PROBLEM TO SOLVE – When you reach the line with "To frontpage (384, 565)" in the data below, begin printing lines exactly, and stop once the line with "Провода и кабели" has been printed.

THE DATA –

• • • •

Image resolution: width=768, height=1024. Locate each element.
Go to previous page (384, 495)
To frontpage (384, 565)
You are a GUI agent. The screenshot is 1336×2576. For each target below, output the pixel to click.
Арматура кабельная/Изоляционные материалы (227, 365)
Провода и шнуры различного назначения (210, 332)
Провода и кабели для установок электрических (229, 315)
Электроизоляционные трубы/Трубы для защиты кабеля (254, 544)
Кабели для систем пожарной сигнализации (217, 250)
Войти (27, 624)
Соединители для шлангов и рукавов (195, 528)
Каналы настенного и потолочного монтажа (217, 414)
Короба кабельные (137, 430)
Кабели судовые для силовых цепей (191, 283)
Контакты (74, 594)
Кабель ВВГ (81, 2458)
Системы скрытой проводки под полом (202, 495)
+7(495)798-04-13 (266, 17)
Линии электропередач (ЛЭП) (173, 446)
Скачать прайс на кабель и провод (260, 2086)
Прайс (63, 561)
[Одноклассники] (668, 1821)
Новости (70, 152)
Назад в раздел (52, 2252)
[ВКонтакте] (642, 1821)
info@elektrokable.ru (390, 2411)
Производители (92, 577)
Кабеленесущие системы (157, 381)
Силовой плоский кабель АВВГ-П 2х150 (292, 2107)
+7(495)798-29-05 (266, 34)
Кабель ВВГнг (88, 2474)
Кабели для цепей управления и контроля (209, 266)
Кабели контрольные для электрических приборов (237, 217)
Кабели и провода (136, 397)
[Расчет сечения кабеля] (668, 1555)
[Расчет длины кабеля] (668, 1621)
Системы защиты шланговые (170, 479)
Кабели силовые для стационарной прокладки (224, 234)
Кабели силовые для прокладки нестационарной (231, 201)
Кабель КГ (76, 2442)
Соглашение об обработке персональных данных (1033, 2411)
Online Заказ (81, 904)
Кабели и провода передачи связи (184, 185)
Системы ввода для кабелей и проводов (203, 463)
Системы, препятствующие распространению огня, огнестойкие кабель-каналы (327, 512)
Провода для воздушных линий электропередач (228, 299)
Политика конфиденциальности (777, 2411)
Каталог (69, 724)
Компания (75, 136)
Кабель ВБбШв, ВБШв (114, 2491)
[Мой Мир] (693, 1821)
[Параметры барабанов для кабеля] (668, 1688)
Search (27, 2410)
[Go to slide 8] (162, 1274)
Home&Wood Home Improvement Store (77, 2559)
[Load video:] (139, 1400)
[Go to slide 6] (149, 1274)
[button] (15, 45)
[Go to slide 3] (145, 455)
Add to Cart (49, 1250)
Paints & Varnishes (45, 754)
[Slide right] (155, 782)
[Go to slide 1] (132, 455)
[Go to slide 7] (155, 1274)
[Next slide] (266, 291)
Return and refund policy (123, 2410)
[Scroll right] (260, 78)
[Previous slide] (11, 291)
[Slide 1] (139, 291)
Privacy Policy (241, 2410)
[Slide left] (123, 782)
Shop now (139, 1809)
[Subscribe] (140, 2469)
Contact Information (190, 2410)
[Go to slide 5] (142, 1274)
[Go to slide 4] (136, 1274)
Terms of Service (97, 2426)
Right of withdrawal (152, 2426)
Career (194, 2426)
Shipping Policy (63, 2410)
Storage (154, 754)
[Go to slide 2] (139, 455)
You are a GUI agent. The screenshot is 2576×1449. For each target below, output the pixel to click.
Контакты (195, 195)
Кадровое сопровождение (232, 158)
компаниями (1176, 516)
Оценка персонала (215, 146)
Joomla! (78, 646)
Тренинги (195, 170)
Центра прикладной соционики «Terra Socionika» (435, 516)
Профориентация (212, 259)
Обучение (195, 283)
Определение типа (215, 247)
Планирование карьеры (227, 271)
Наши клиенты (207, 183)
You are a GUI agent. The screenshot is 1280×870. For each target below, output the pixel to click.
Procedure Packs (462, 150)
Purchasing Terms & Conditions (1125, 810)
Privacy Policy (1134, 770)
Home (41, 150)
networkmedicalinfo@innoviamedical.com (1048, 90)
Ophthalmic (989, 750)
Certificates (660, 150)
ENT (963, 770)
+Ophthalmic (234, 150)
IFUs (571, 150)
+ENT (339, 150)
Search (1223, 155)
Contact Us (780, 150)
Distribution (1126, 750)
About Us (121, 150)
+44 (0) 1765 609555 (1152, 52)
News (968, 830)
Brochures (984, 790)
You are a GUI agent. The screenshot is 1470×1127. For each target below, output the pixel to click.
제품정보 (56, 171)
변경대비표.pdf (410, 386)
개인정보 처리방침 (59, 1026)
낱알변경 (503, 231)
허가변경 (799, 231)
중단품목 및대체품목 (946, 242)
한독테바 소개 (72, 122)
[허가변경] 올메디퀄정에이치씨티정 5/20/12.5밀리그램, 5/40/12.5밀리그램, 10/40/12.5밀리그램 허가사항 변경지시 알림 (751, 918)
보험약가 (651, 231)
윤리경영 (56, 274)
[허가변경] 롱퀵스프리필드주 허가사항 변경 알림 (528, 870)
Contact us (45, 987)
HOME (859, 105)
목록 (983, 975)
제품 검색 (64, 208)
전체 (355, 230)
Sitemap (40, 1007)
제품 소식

• • • •

WRITTEN REPLY –
To frontpage (384, 565)
You are a GUI agent. The screenshot is 1336×2576. For each target below, output the pixel to click.
Арматура кабельная/Изоляционные материалы (227, 365)
Провода и шнуры различного назначения (210, 332)
Провода и кабели для установок электрических (229, 315)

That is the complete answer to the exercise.